[[ EXERCISE MATERIAL, beginning ]]
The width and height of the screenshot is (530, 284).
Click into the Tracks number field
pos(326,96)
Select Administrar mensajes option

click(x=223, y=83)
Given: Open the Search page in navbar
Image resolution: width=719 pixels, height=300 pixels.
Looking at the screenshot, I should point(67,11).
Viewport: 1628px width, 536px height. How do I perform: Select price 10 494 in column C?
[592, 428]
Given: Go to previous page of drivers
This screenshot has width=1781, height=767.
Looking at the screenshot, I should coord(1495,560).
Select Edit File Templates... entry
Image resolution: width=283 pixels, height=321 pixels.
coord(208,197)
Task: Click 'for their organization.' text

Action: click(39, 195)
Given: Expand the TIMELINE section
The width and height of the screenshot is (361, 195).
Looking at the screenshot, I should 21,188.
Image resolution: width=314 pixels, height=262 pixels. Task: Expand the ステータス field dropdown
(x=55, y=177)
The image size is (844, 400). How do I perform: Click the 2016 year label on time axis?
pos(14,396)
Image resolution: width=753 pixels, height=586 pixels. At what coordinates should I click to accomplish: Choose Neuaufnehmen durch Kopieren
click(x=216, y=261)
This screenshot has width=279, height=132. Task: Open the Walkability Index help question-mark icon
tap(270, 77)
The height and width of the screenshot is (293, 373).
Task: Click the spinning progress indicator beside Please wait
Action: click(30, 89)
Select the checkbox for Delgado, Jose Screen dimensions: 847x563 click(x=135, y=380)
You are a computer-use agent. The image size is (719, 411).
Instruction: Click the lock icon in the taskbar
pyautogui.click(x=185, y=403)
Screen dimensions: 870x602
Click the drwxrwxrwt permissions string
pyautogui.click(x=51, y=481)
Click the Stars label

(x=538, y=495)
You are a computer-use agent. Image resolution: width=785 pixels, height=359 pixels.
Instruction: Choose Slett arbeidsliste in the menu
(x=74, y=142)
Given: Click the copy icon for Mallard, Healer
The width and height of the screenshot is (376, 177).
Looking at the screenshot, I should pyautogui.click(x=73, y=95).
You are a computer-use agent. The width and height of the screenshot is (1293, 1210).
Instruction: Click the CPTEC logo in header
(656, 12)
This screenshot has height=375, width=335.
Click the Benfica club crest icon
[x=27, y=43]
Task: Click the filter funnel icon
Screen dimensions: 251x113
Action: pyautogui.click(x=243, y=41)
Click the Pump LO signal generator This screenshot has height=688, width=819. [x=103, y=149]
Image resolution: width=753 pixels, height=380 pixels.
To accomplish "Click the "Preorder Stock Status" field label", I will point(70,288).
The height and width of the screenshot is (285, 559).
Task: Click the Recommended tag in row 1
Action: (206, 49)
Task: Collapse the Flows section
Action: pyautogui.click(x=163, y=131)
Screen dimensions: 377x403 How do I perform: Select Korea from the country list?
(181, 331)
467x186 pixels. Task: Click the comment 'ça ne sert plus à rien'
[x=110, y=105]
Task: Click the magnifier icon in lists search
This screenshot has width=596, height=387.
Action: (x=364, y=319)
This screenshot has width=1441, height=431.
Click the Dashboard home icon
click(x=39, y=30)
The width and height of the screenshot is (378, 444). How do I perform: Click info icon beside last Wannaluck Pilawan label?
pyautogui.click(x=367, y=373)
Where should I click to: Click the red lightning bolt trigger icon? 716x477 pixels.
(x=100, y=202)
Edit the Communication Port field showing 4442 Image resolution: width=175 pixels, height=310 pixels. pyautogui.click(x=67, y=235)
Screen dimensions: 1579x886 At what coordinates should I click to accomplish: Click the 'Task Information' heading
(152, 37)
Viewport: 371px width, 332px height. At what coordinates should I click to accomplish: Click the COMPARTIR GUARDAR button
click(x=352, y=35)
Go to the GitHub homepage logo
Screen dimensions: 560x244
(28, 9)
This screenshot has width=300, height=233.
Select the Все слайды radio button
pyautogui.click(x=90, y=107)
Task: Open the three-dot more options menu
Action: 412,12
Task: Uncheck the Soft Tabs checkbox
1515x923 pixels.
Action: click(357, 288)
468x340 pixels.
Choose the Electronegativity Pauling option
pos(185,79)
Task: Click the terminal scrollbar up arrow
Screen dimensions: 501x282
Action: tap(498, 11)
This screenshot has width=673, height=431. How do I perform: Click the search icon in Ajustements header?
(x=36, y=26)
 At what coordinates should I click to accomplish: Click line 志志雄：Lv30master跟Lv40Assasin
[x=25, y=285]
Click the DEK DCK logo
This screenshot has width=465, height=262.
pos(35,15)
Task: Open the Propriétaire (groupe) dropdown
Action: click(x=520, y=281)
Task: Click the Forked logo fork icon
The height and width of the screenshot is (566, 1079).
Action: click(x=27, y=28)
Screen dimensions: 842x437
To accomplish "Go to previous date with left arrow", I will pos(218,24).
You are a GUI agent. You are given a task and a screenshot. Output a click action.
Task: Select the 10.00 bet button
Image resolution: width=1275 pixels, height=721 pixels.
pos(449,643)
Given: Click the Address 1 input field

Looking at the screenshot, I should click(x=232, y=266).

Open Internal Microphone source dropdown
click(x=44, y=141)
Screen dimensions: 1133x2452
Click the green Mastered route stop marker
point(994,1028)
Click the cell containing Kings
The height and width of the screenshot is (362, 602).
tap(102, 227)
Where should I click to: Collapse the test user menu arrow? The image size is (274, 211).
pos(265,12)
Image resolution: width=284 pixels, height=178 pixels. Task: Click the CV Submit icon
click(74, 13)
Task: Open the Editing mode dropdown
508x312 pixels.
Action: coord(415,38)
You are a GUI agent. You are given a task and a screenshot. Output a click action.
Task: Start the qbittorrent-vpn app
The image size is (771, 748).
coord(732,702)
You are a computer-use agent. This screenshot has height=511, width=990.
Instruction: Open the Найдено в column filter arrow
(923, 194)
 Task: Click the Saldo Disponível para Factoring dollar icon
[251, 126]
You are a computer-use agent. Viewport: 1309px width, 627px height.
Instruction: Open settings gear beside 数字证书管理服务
[[ EXERCISE MATERIAL, end ]]
Output the line holding "Task: Click the Saldo", then every later line through the end of the records above, exactly as given and nothing else.

 Task: Click the Saldo Disponível para Factoring dollar icon
[251, 126]
You are a computer-use agent. Viewport: 1309px width, 627px height.
Instruction: Open settings gear beside 数字证书管理服务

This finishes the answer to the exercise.